Famine, the Coronavirus, and the Politics of Information and Analysis

Author(s)
Maxwell, D., Hailey, P. & Radday, A.
Pages
7pp
Date published
26 May 2020
Type
Research, reports and studies
Keywords
Comms, media & information, Epidemics & pandemics, COVID-19

In early 2020, leaders around the world declared “war” with a virus. Such declarations are often used to legitimize actions that leaders use to take control of information and the story that it tells. Our study, “the Constraints and Complexities of Information Analysis,” noted several troubling trends regarding the way information about the coronavirus is collected and analyzed and also regarding the way that analysis is interpreted, misrepresented, and “spun.”

Parallels with the coronavirus pandemic played out before our eyes around the world, with near daily tussles between scientists and politicians in some countries. In many countries, the lack of testing capacity and incomplete data on all aspects of the pandemic opened opportunities for spinning data and mistrusting official messaging about the progress of the pandemic and the response.

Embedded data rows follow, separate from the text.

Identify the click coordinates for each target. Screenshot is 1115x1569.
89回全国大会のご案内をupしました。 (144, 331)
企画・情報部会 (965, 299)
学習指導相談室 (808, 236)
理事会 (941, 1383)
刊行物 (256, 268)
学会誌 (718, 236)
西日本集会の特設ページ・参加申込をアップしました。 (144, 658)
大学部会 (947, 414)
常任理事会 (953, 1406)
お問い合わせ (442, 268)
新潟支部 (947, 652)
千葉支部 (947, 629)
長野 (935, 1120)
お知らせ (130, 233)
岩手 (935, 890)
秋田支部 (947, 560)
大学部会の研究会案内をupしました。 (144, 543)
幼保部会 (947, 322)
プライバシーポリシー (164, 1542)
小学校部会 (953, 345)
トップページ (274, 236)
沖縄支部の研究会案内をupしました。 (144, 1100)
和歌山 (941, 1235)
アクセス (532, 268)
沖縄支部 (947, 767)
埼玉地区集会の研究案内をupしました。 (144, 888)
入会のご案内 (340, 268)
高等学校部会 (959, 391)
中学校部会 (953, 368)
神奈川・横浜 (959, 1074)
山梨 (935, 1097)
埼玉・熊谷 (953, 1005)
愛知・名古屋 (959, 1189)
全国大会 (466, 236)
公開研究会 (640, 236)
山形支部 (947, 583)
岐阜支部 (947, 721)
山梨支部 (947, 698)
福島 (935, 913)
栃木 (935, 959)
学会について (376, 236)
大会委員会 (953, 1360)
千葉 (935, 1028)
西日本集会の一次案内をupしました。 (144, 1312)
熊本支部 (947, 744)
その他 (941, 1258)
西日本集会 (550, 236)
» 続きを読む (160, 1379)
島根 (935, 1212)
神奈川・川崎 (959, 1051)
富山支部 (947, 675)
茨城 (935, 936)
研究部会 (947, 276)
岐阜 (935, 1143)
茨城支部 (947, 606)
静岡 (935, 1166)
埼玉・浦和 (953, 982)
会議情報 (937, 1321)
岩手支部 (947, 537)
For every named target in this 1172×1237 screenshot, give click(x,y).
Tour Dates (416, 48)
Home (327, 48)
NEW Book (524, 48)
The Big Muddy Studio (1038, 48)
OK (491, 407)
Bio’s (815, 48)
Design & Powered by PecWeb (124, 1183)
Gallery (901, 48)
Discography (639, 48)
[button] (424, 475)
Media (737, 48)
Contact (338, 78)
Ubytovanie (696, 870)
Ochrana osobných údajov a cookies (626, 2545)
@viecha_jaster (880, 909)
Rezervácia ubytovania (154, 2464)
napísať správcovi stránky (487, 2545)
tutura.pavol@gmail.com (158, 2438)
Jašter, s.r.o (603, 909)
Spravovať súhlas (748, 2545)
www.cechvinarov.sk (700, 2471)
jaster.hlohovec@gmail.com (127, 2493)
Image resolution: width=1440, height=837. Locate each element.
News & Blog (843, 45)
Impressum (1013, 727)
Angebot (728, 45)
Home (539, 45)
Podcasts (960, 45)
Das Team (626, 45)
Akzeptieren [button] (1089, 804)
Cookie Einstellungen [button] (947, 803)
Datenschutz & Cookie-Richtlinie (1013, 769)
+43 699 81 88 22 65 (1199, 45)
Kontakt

Conspiracy theories about the origins of the virus and how it is transmitted abounded.

In this brief, we lay out some lessons from our study of famine information systems and consider how these lessons may be applicable to humanitarian decision makers responding to the COVID-19 pandemic. These lessons are related to:

Access to data and missing information

Influences on the “number in need”

The loudest voice in the room

Blatant political interference

Self-censorship

As the debate rages over containing the spread of the virus versus containing the economic damage of the pandemic, decision-makers and consumers of information need to be hyper aware of these issues and act deliberately to prevent misinformation or distortion.